Fraichement signé sur le label Capitol, Frank Sinatra enregistre alors en 1955 In The Wee Small Hours qui sera distribué la même année. La première chose marquante à propos de ce disque est le soin apporté à la pochette. Là où ses précédents disques n’étaient que des montages assez grossiers et sans intérêts, cet album représente un Sinatra pensif au coin d’une rue sombre, déserte et bleutée. Cette pochette particulièrement réussie illustre bien le thème de ce disque où l’on découvre un Sinatra solitaire et mélancolique. Tout comme son premier disque solo The Voice qui lançait ce genre, In The Wee Small Hours est une sorte de concept album tournant autour de sa séparation avec sa femme Ava Gardner.

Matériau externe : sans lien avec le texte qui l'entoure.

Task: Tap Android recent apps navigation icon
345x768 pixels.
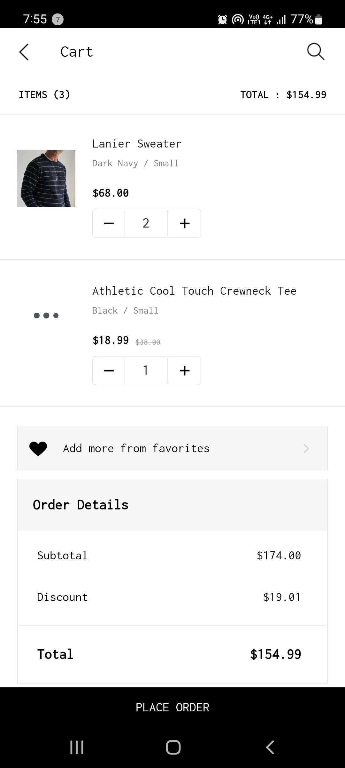Action: coord(77,748)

Ainsi, pendant les 16 titres habillant ce disque, on entend un Sinatra dévasté par cette rupture. Entre déprime et nostalgie il nous conte sa tristesse. D’une humeur indigo comme il le chante si bien, on découvre une star profondément humaine. Ce qui rend les paroles poignantes, c’est qu’au-delà d’un disque de rupture entre Ava Gardner et Frank Sinatra, c’est avant tout et simplement, un disque sur la rupture. Qui n’a jamais connu ces sentiments qu’il dépeint si bien, ce manque intense de la personne chérie, celle qui peuple votre pensée alors qu’elle est partie… "You're always on my mind, tho' out of sight" chante t-il sur This Love Of Mine. Célèbre ou non, les sentiments et les relations sont les mêmes, on ne peut que sourire devant les paroles de Can’t We Be Friends? dont le titre suffit à comprendre de quoi il s’agit.

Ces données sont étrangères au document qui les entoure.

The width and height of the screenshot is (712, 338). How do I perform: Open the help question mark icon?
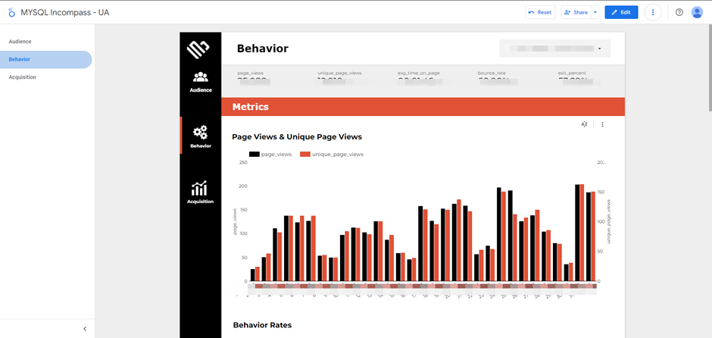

Si In The Wee Small Hours est toujours considéré après toutes ces années comme l’une des œuvres majeures du siècle dernier, c’est aussi grâce à l’orchestration géniale de Nelson Riddle. Peuplé de cordes et de bois, l’orchestre qui doit être assez conséquent est pourtant tout en retenue. Les instruments accompagnent constamment la voix douce et l’interprétation parfaite de Frank Sinatra d’une sobriété élégante. Finalement, l’orchestre n’explose qu’à de rares occasions, seulement lorsque le chanteur pousse sa voix comme on la connait si bien sur des titres tels que New York, New York. Arrangements passés et intemporels à la fois, ce genre de réalisation n’existe plus vraiment aujourd’hui, et c’est bien dommage quand on voit le travail d’orfèvre de Nelson Riddle.
Si le disque est peut être un peu long et que les mauvaises langues diront qu’on a affaire à de la musique du troisième âge, c’est faire fi des paroles bouleversantes et du travail exceptionnel dont Sinatra et Riddle ont fait preuve. In The Wee Small Hours est et restera l’un des disques les plus tristes et un des plus réussis sur le thème de la rupture amoureuse.
Faut-il écouter ce disque au moins une fois dans sa vie? Oui, mais attention, en cas de rupture récente, ce disque peut être aussi nocif qu’addictif.